New York Presbyterian-Weill Cornell Medical Center New York, NY, United States
Aiya Aboubakr, MD1, Waseem Ahmed, MD2, Fabrizio Michelassi, MD1, Ole Vielemeyer, MD3, Rhonday Yantiss, MD3, Carlos Retally, MD4, Dana J. Lukin, MD, PhD2 1New York Presbyterian-Weill Cornell Medical Center, New York, NY; 2Jill Roberts Center for Inflammatory Bowel Disease, Weill Cornell Medical College, New York, NY; 3New York-Presbyterian/Weill Cornell Medical Center, New York, NY; 4Pacífica Salud Hospital Punta Pacífica, Panama City, Panama, Panama
Introduction: Histoplasmosis is a fungal infection endemic to parts of North, Central and South America. Its clinical presentation is variable – most individuals are asymptomatic, but immunocompromised hosts can develop disseminated histoplasmosis (DH) with GI or skin involvement. The latter has been described with immunosuppressants including tumor necrosis factor (TNF)-α inhibitor therapy, commonly used for treatment of inflammatory bowel disease (IBD. Diagnosing DH in IBD is challenging due to similarity in presenting symptoms, and treatment with immunosuppressive medications can have devastating consequence.
Case Description/Methods: A 19-year old female from Panama with a history of ileocolonic, stricturing Crohn’s disease diagnosed at age 12 presented with progressive post-prandial abdominal pain and weight loss. She had no fevers or new rashes, but did note recent episodes of nocturnal diaphoresis. Her disease had been well-managed for seven years with adalimumab weekly, with addition of twice-daily weight-based azathioprine in the past year. CT scan of the abdomen and pelvis showed an 8-inch segment of stricturing and sclerosing ileitis. Escalation of therapy including a course of prednisone 40 mg daily failed to improve symptoms, and she ultimately underwent laparoscopic ileocecetomy. Pre-operative laboratory evaluation was notable for: WBC 2.56, Hgb 10.4, CRP 4.3, ESR 36. Extensive bowel ulceration and a “lead-pipe” ileum were visualized intra-operatively. Biopsies of the terminal ileum and cecum were notable for chronic active enterocolitis with extensive ulcers and poorly formed granulomatous inflammation, as well as fungi and granulomatous lymphadenitis consistent with histoplasmosis. There was no evidence of respiratory or cutaneous histoplasmosis on imaging and examination, and blood cultures were negative. HIV was excluded. Biologics were held and the patient was started on a one year course of itraconazole.

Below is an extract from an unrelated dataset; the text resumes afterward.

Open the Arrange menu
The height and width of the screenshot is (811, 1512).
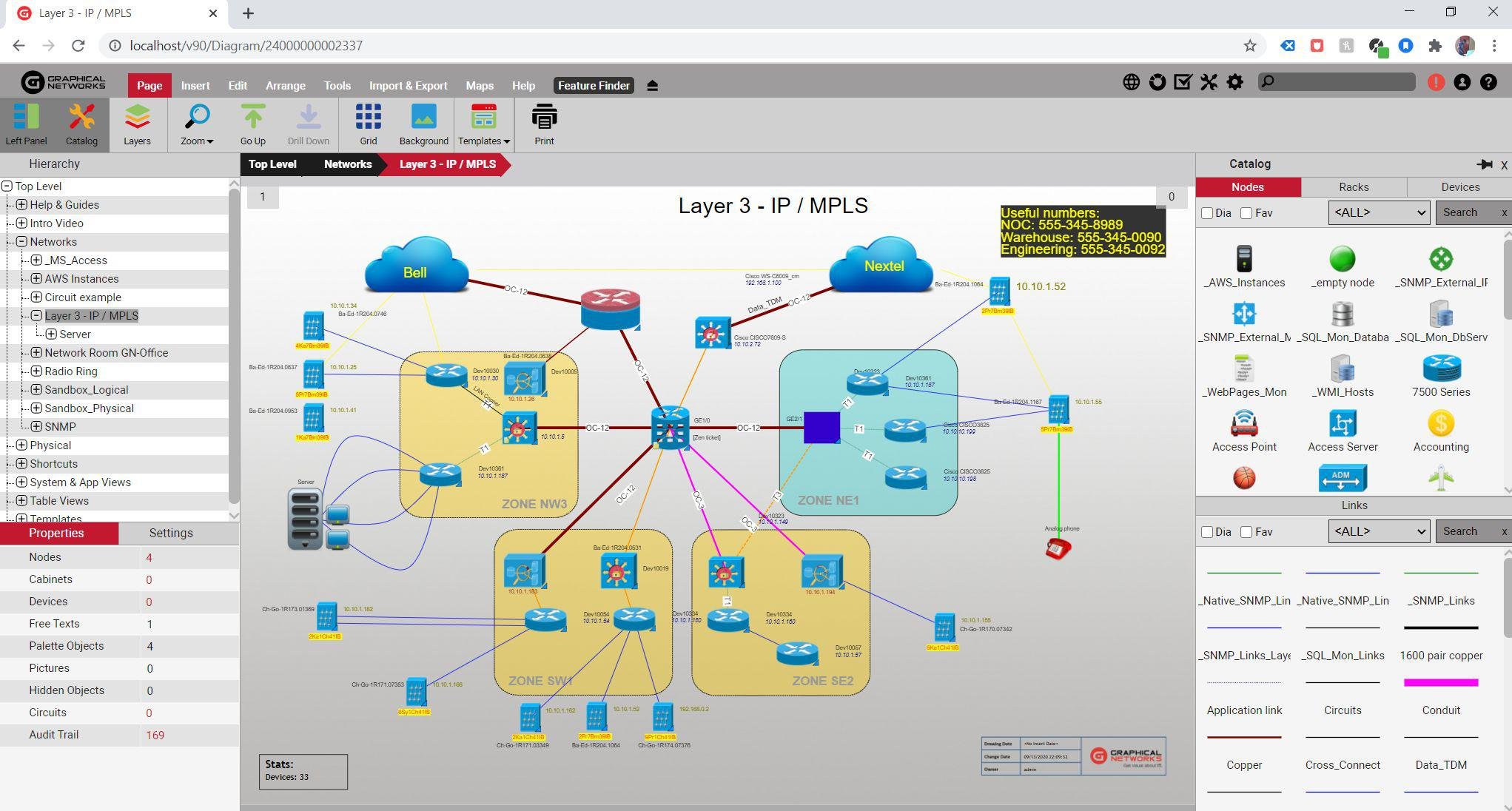(x=285, y=86)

Discussion: Disseminated histoplasmosis occurs in immunocompromised patients, including those treated with anti-TNF therapy. It is important to consider DH in IBD patients on anti-TNF or combination therapy who present with abdominal pain non-responsive to escalation in therapy, as it may mimic IBD exacerbation, and further disseminate with immunosuppression. Furthermore, as in this case, the origin of stricturing disease may be multifactorial, and a surgical approach followed by antifungal therapy may be needed prior to resuming immunosuppressive therapy for underlying Crohn’s disease.

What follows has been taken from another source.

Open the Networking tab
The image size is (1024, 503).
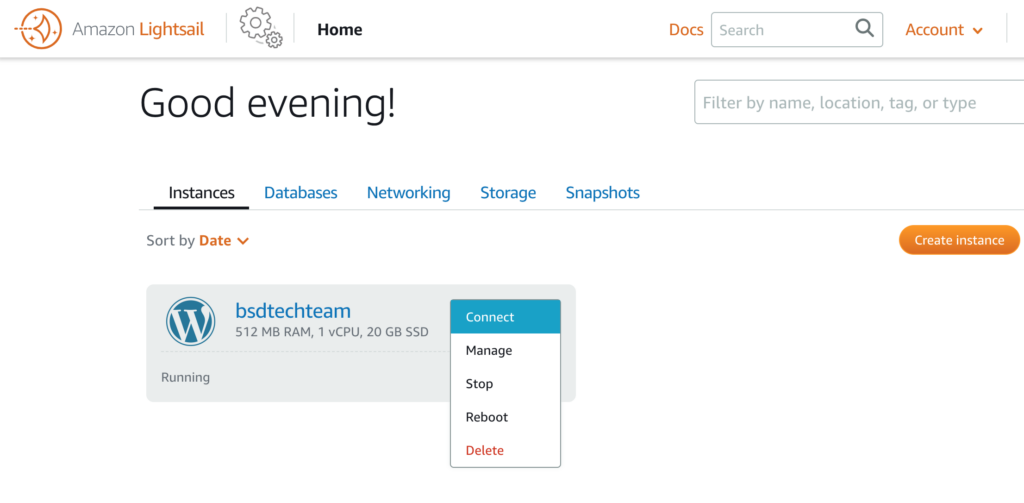click(408, 193)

Disclosures: Aiya Aboubakr indicated no relevant financial relationships. Waseem Ahmed indicated no relevant financial relationships. Fabrizio Michelassi indicated no relevant financial relationships. Ole Vielemeyer indicated no relevant financial relationships. Rhonday Yantiss indicated no relevant financial relationships. Carlos Retally indicated no relevant financial relationships. Dana Lukin: Abbvie – Consultant, Grant/Research Support. Janssen – Grant/Research Support. Takeda – Grant/Research Support.

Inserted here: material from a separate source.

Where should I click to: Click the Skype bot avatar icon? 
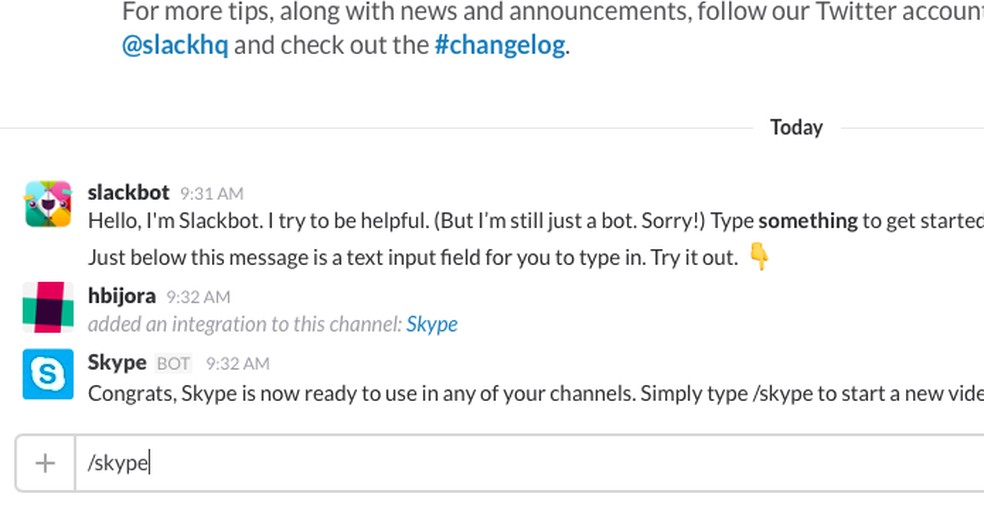(x=48, y=374)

Aiya Aboubakr, MD1, Waseem Ahmed, MD2, Fabrizio Michelassi, MD1, Ole Vielemeyer, MD3, Rhonday Yantiss, MD3, Carlos Retally, MD4, Dana J. Lukin, MD, PhD2. P1672 - An Unexpected Companion: A Case of Stricturing Crohn’s Disease Ileitis With Severe Histoplasmosis, ACG 2021 Annual Scientific Meeting Abstracts. Las Vegas, Nevada: American College of Gastroenterology.